5. Communicate, communicate, communicate, promptly and regularly, and in writing on important matters, but also be careful about what you say and how you say it.

6. Note/record important information and representations in writing for your records during the engagement, but also be careful about what you say and how you say it.

7. As prudent, and as expected, regularly update the client in writing. Of course, the timing and extent of updates in part will also depend on the nature and length of the engagement, and on the importance and extent of the ongoing engagement activities. Include in the update such matters as information and things that you have and don’t have; important client representations and information provided; issues, information and things that are holding you up or delaying you and why; additional information or things that you need and how and when you expect to obtain them; what you have completed, what you will be completing next, and by when; whether the engagement is on budget or if the budget needs to be updated or modified, etc. Is it clear that you are in agreement with the client on the important matters, and that things are progressing as they should throughout the engagement?

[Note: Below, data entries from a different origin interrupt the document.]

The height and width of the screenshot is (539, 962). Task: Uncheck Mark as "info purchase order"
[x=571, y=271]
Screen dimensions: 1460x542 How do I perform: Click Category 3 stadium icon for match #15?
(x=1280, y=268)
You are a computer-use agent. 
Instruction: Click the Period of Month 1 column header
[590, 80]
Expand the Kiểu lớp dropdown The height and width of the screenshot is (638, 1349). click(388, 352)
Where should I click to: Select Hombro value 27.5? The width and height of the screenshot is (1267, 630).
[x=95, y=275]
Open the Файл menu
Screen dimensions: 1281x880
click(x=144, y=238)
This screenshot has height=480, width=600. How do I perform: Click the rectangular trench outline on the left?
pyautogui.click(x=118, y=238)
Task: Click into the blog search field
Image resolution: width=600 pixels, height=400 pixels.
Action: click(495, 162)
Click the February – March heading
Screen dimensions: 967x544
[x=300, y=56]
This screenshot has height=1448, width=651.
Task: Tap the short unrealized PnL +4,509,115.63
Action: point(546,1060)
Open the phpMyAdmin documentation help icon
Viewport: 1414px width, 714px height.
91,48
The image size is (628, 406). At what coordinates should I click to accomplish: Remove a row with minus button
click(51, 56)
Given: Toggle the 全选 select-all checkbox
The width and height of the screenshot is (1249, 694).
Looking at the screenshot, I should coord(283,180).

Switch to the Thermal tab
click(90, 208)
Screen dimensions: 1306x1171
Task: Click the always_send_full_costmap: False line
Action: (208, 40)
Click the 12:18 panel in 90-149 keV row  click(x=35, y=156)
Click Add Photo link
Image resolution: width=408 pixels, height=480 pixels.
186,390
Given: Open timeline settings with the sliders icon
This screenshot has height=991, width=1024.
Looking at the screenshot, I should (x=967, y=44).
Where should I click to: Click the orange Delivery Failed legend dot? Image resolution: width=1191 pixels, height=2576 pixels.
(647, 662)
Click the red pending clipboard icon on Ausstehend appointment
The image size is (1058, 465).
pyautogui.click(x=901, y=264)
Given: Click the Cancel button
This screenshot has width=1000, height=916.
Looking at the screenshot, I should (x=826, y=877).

8. Don’t acknowledge wrong doing, or that you would have done something different, or that you wished that you had done something different. Talk to legal counsel about these situations.

9. Seek legal and carrier help/advice promptly if you sense potential client or engagement liability issues, or a significant adversarial situation. Remember, potential and actual liability, and disputes can be avoided and/or mitigated and resolved.

10. When the engagement is over, promptly conclude the engagement with the client, and in writing.